El 29 de enero de 2026, la Corte Constitucional resolvió suspender provisionalmente el Decreto Legislativo 1390 de 2025, lo que implica la suspensión de los decretos expedidos en su desarrollo, incluido el Decreto 1474 de 2025, en consecuencia:
- Se congelan las nuevas cargas tributarias extraordinarias.
- No pueden exigirse tributos creados bajo la emergencia que no se hayan consolidado.
- Se mantiene la incertidumbre hasta la sentencia definitiva de constitucionalidad.
Impacto para las empresas y contribuyentes
Desde la óptica corporativa, la suspensión representa un alivio inmediato en términos de planeación tributaria, particularmente para el sector financiero, extractivo y grandes contribuyentes.
Sin embargo, la decisión no elimina el riesgo fiscal, pues, la Corte podría avalar el decreto en el fallo de fondo y el Gobierno podría impulsar reformas tributarias ordinarias con contenido similar.
Escenarios futuros y efectos de una eventual Inexequibilidad
Si la Corte Constitucional declara inexequible el decreto, un aspecto crítico será la no retroactividad de la decisión. En ese escenario los tributos cobrados durante la vigencia del decreto deberían mantenerse, bajo el principio de seguridad jurídica y estabilidad fiscal. Además, los contribuyentes que se acogieron a las medidas conciliatorias y de beneficios, deberían conservarlos.
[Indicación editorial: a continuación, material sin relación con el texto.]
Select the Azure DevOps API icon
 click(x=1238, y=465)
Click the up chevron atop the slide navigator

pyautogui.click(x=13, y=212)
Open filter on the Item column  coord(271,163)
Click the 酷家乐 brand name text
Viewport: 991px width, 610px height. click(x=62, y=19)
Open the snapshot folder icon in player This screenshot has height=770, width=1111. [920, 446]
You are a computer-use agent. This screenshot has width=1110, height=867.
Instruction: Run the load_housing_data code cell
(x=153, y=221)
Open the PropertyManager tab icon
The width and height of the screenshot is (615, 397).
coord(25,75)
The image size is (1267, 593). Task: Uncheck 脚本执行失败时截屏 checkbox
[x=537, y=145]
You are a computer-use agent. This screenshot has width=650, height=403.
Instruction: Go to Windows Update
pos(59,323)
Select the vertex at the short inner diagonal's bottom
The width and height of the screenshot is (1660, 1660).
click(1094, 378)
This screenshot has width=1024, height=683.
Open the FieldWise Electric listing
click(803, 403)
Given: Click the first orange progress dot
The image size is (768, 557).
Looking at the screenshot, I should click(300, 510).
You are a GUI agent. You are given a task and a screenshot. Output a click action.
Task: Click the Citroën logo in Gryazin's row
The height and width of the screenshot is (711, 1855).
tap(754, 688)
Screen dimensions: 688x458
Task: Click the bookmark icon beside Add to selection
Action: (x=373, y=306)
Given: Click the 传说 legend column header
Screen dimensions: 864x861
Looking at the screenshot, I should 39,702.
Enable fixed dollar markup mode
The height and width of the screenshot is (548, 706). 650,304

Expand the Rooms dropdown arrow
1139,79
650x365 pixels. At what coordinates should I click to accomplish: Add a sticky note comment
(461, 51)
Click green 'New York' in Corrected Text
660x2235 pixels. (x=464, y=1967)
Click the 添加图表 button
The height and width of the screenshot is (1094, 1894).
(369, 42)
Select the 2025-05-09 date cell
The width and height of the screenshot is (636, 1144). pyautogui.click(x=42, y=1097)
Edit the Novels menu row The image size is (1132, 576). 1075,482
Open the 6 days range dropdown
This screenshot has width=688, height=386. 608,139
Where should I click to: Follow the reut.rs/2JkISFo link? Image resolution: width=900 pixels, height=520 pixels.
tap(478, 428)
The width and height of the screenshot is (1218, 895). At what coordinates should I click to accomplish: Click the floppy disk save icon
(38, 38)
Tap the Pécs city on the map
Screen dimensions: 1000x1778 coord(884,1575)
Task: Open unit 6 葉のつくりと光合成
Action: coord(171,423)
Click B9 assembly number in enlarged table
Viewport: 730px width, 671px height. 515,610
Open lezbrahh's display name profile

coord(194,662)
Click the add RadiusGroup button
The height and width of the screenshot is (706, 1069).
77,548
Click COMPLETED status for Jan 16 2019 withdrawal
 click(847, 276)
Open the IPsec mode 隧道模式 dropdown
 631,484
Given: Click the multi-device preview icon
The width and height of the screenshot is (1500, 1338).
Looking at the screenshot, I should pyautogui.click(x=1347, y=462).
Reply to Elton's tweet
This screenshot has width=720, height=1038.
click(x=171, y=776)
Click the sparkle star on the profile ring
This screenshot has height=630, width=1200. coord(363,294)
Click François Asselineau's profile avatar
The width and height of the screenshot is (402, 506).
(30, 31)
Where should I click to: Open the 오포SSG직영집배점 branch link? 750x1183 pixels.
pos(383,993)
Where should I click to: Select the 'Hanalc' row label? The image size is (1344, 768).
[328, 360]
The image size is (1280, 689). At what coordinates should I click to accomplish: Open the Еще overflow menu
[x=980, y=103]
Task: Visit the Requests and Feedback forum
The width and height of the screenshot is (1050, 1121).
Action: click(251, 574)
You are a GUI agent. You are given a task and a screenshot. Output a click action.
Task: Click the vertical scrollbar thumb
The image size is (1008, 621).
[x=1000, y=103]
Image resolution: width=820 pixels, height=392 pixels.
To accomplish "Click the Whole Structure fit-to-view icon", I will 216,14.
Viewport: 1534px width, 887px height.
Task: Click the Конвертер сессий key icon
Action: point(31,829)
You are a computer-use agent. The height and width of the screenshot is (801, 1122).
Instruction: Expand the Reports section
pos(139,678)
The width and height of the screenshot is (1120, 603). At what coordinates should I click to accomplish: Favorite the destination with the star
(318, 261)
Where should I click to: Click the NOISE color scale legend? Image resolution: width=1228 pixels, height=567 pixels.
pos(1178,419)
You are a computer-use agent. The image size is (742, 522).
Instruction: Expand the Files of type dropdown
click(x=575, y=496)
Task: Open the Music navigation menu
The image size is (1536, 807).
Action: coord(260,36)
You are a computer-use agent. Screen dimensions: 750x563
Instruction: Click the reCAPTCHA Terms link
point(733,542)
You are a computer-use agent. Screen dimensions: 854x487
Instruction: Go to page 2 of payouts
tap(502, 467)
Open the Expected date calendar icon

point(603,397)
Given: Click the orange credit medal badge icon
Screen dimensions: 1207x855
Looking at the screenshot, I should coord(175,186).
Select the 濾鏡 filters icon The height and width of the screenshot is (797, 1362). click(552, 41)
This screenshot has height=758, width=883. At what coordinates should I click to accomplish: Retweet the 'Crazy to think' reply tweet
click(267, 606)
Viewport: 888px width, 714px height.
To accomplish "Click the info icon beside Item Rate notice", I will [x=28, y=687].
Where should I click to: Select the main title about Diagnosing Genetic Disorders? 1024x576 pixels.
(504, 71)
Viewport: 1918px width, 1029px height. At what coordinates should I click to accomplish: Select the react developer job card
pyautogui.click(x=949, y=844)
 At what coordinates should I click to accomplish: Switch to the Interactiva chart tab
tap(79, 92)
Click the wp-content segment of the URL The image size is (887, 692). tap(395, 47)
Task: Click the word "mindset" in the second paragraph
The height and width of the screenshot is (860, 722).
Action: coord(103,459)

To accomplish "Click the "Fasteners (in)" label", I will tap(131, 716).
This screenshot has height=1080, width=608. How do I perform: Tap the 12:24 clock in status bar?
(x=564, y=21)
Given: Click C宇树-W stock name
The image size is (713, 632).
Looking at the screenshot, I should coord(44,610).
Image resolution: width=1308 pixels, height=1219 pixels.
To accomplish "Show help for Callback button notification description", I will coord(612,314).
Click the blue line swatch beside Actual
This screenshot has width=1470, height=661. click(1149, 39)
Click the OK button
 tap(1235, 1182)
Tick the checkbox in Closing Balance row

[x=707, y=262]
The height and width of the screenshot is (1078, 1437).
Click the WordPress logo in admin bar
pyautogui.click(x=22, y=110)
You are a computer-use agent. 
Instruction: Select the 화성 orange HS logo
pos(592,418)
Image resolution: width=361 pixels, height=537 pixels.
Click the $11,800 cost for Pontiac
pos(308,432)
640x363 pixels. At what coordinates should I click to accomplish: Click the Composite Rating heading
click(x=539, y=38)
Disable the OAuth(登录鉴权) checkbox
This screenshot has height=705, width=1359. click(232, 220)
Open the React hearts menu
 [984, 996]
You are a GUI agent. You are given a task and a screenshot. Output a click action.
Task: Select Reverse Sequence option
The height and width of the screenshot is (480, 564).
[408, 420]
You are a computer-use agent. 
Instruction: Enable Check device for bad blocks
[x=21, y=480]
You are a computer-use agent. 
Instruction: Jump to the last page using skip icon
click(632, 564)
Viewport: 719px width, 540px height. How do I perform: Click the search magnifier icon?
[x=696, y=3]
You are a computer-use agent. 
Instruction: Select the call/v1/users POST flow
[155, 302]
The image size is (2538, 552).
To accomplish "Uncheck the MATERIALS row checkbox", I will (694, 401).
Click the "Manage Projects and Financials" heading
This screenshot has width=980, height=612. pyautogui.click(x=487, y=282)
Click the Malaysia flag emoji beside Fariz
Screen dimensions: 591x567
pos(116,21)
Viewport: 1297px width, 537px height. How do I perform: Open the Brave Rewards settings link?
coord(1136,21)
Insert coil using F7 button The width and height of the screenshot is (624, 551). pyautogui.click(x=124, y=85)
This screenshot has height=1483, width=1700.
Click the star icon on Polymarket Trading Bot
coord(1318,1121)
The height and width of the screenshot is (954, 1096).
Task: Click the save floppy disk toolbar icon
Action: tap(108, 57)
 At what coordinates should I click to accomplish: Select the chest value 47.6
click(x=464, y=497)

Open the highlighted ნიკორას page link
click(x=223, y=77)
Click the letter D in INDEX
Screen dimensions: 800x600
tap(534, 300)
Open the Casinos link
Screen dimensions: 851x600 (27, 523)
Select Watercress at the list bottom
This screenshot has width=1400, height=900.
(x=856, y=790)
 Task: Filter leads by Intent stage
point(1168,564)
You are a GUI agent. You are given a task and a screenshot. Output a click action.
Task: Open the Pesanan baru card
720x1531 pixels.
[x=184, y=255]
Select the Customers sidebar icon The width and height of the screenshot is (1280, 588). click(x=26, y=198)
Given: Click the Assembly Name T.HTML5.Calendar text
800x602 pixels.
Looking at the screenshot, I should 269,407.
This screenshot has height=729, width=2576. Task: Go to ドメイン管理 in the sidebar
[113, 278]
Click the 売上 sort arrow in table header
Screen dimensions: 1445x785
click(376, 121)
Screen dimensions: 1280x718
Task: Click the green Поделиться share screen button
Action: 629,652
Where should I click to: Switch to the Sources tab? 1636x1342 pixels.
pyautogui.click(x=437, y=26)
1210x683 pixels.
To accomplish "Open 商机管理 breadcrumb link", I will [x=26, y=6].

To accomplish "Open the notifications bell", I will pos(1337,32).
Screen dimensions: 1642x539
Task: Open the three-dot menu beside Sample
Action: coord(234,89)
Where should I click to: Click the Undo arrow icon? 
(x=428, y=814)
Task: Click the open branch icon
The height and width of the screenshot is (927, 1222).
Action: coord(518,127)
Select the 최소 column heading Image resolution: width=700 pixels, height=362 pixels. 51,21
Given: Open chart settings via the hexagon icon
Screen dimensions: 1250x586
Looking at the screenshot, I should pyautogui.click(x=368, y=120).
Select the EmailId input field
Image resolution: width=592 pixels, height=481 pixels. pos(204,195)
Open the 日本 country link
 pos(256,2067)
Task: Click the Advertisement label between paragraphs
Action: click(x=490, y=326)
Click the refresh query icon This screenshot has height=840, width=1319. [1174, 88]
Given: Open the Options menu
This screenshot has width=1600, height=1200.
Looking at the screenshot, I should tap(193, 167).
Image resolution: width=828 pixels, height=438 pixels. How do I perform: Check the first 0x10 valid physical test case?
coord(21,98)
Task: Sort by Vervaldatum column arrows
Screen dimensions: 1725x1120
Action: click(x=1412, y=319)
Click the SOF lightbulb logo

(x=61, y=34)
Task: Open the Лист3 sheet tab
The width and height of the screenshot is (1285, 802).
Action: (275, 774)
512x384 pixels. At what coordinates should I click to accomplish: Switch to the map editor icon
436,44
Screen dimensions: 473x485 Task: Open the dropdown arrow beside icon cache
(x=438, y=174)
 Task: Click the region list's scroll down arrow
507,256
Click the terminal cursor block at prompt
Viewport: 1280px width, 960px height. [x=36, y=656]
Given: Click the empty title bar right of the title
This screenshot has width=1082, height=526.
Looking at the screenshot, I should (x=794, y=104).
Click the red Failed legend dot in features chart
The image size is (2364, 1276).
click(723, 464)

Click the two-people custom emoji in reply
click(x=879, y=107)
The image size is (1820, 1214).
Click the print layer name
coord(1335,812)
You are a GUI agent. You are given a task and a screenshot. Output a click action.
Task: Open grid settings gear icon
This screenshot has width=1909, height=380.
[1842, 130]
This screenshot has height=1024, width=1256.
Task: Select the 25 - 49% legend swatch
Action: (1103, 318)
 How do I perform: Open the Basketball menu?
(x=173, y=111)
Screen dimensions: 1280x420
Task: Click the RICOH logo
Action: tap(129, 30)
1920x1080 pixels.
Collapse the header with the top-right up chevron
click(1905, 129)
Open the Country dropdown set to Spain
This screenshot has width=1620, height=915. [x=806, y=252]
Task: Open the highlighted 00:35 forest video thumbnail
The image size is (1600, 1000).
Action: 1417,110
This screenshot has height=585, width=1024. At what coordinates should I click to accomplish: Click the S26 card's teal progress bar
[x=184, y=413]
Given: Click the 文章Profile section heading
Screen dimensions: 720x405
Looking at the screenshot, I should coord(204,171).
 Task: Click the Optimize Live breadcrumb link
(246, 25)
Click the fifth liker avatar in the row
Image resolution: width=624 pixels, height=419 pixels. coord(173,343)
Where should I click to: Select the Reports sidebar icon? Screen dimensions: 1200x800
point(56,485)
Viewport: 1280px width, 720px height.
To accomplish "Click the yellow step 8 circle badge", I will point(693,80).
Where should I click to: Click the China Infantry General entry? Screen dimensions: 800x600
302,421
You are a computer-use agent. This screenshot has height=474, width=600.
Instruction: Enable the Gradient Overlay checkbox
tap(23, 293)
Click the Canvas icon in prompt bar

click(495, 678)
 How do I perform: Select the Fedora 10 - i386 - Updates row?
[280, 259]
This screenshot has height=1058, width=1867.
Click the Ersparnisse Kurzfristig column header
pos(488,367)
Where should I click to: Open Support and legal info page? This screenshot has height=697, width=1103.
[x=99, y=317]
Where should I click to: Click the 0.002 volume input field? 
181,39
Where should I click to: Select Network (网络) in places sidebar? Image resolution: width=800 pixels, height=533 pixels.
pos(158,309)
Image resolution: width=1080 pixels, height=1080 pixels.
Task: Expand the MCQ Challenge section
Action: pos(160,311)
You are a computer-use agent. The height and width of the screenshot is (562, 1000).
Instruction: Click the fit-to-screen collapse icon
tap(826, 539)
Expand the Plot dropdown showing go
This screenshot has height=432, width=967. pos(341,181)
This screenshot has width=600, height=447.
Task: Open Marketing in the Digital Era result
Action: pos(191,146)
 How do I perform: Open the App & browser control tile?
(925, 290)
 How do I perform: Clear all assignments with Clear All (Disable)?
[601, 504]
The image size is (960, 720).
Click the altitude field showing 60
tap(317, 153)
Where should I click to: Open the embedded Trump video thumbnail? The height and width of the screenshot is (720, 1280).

Este enfoque evita un riesgo sistémico de pagos adicionales y/o devoluciones masivas y litigios fiscales, que podría afectar la estabilidad financiera del Estado.
Conclusión para el sector empresarial
La suspensión del decreto marca una pausa crítica en la política fiscal extraordinaria, pero no elimina el riesgo estructural de ajustes tributarios en 2026.
Para sectores como financiero, petrolero, minero, grandes contribuyentes y personas naturales de alto patrimonio, la volatilidad fiscal seguirá siendo un factor estratégico en la toma de decisiones de inversión y planeación corporativa.